Source material Start Marker

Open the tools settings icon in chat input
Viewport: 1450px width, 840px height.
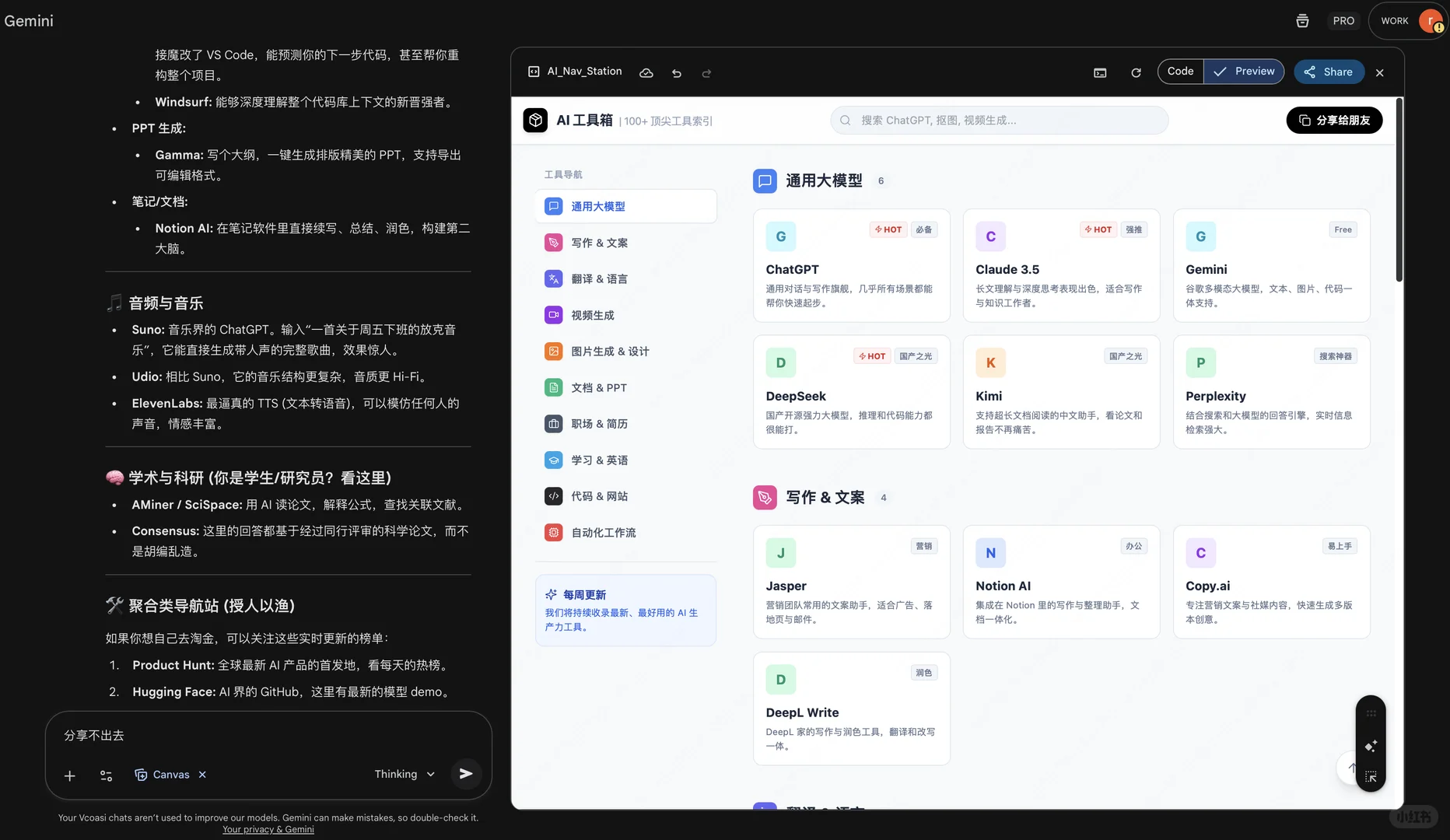click(x=106, y=775)
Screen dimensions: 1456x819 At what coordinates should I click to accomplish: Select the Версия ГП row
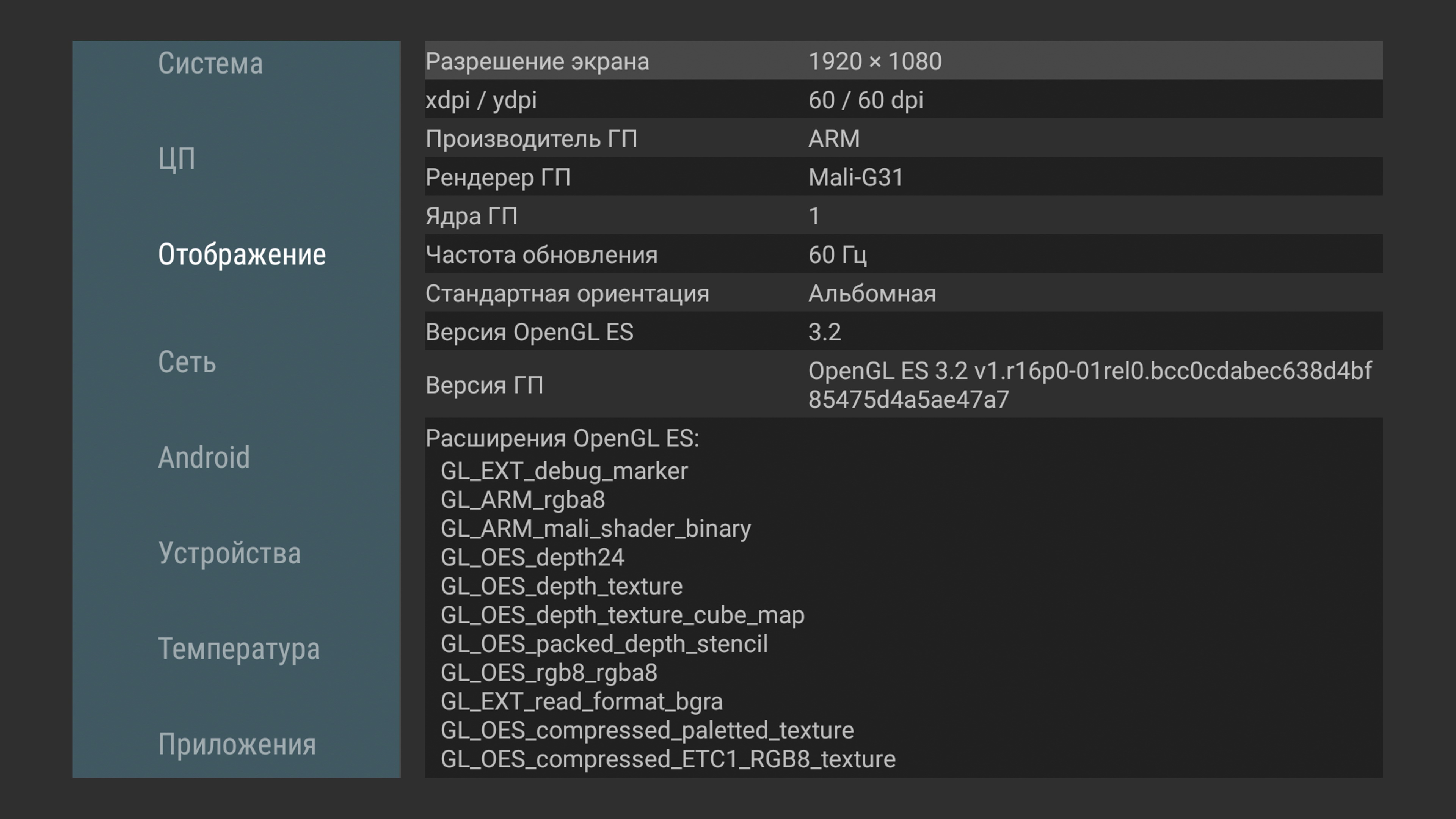903,385
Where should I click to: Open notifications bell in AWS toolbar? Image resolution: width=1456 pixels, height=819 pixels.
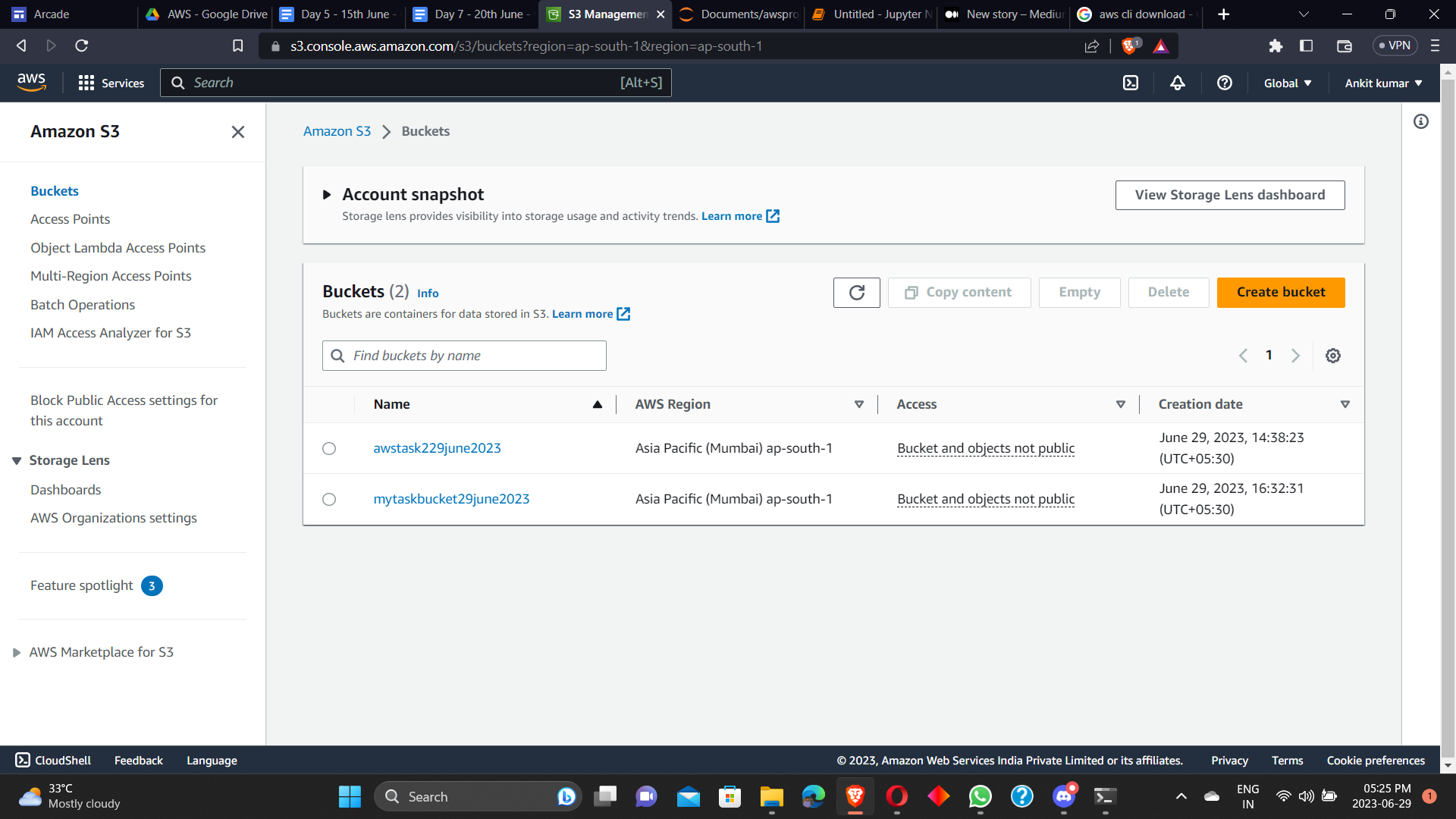1177,83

Source material End Marker

Because the pictures are not wanted, retype every record exactly without them.

Open the tools settings icon in chat input
Viewport: 1450px width, 840px height.
click(x=106, y=775)
Screen dimensions: 1456x819 At what coordinates should I click to accomplish: Select the Версия ГП row
903,385
Where should I click to: Open notifications bell in AWS toolbar? Image resolution: width=1456 pixels, height=819 pixels.
1177,83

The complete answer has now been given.